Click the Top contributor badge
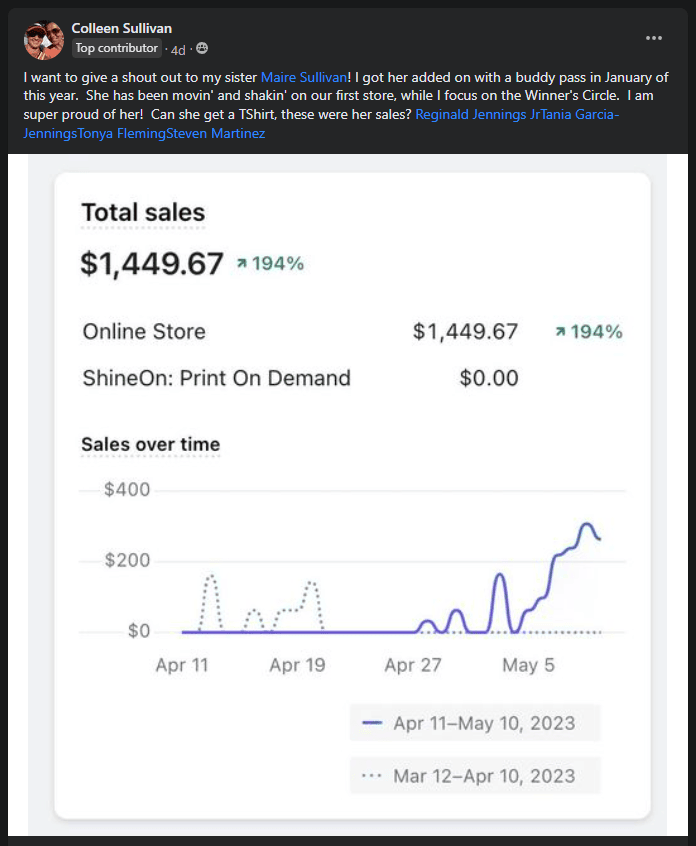The width and height of the screenshot is (696, 846). (116, 48)
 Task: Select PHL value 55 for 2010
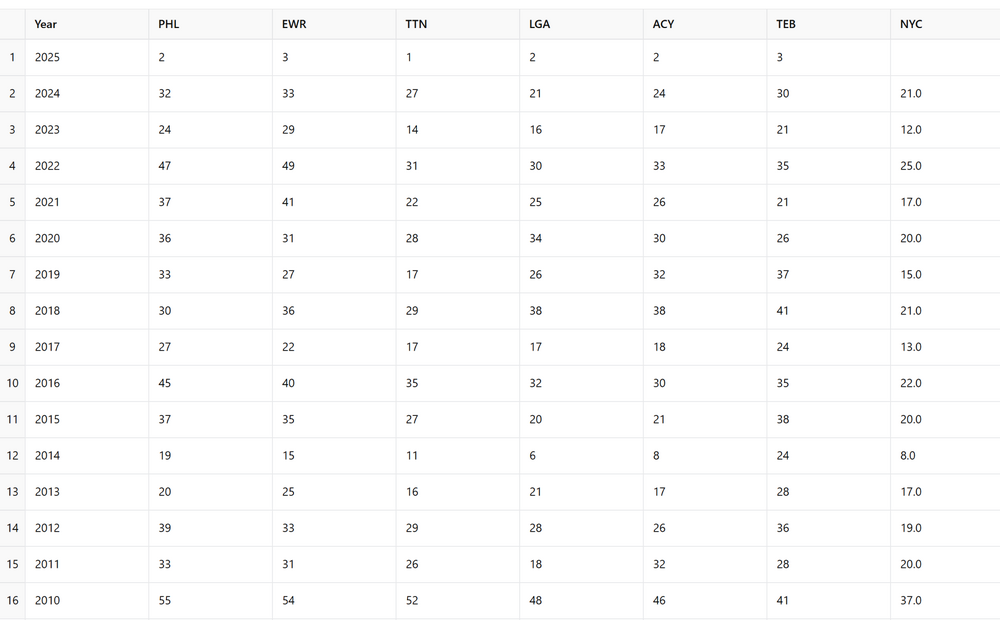pyautogui.click(x=210, y=600)
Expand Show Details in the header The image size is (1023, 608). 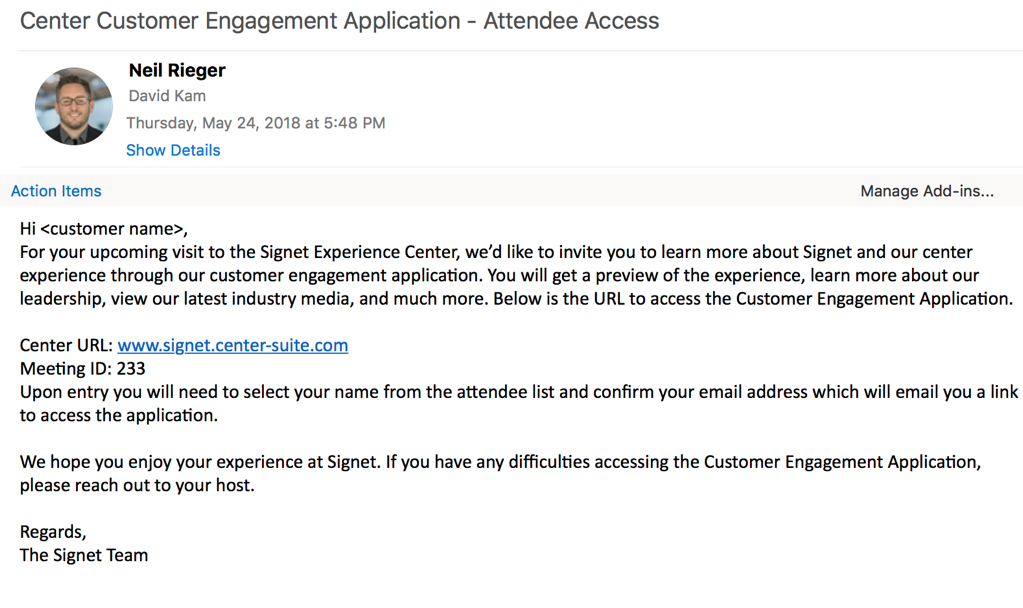click(173, 150)
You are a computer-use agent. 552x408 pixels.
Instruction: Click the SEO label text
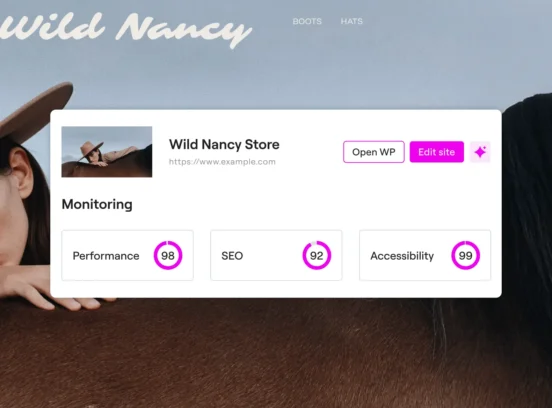(x=232, y=256)
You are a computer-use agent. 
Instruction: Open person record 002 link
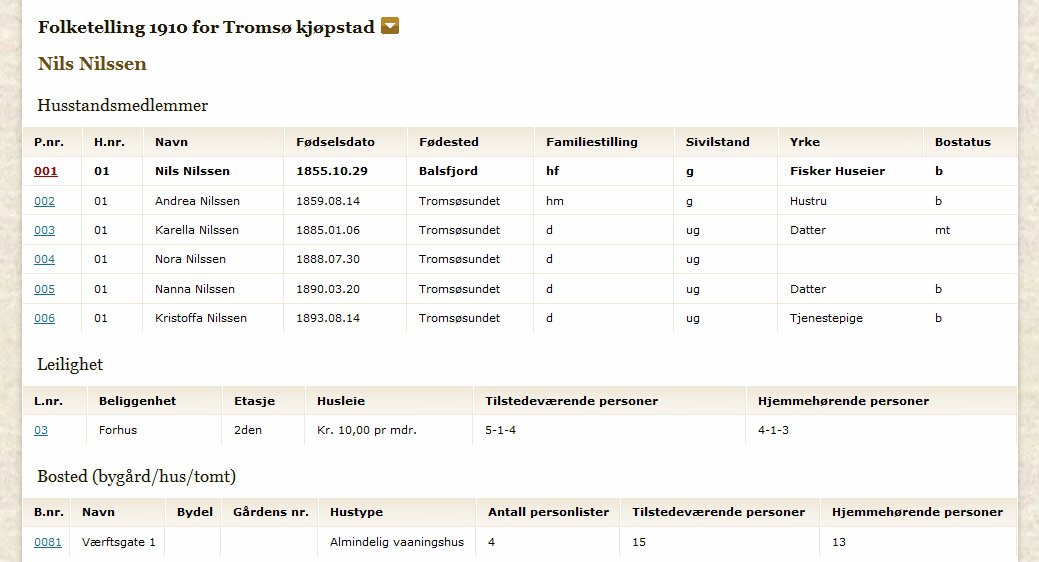pos(44,201)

═══

WHAT TO DO: Give only the number of lines in the rows above that contain the string "computer".

WRITTEN SOLUTION: 2